If you finish the exact matching exercise early, work through this R Markdown Notebook with further examples (download the .Rmd file here).

Data and R Libraries

The first exercise and problem set 4 use the lalonde dataset from the following paper:

Dehejia, R. H. and Wahba, S. 1999. Causal Effects in Nonexperimental Studies: Reevaluating the Evaluation of Training Programs. Journal of the American Statistical Association 94(448):1053–1062.

The paper compares methods for observational causal inference to recover an average causal effect that was already known from a randomized experiment. You do not need to read the paper; we will just use the study’s data as an illustration. We’ll load the data into R with the first code block.

knitr::opts_chunk$set(echo = TRUE)
library("tidyverse")
library("MatchIt")
data("lalonde") # this step loads the data

To learn about the data, type ?lalonde in your R console.

2. Example: Exact Matching with low-dimensional confounding

Our goal is to estimate the effect of job training treat on future earnings re78 (real earnings in 1978), among those who received job training (the average treatment effect on the treated, ATT).

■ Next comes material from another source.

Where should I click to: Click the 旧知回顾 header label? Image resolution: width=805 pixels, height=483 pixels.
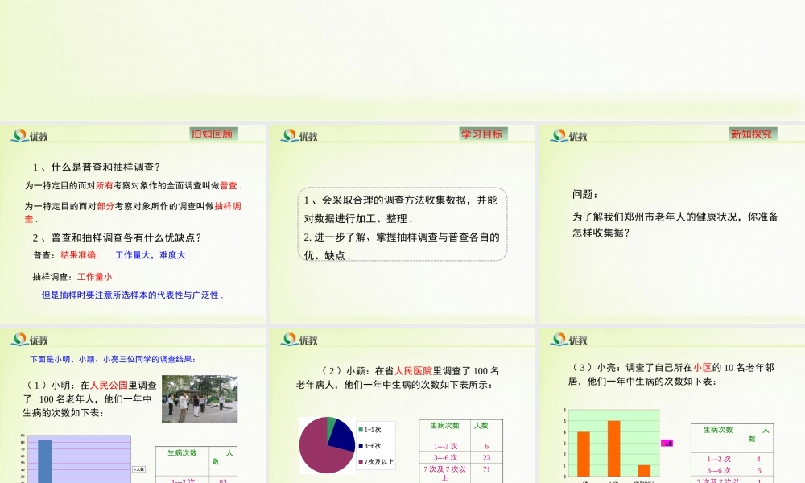[213, 134]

2.1. Using matchit() to conduct a matching

For this part, we assume that three variables comprise a sufficient adjustment set: race, married, and nodegree. We use matchit with:

  • a formula treat ~ race + married + nodegree
  • method = "exact" to conduct exact matching, which matches two units only if they are identical along race, married, and nodegree
  • data = lalonde since we are using the lalonde data
  • estimand = "ATT" since we are targeting the average treatment effect on the treated (ATT)

We then use the summary() function to see how many control units and how many treatment units were matched.

exact_low <- matchit(treat ~ race + married + nodegree,
                 data = lalonde,
                 method = "exact",
                 estimand = "ATT")
# Note: There are multiple correct ways to extract the numbers below
summary(exact_low)$nn

Question: How many control units were matched? How many treated units?

Answer:

2.2. Effect estimate

Here, we estimate a linear regression model using the match data from 2.1 using the lm() function with the formula re78 ~ treat + race + married + nodegree. We pass weights that come from the matching. Notice that for this piece, we have passed the matched data match.data(exact_low). The coefficient in front of the variable treat in the linear regression is our estimated effect.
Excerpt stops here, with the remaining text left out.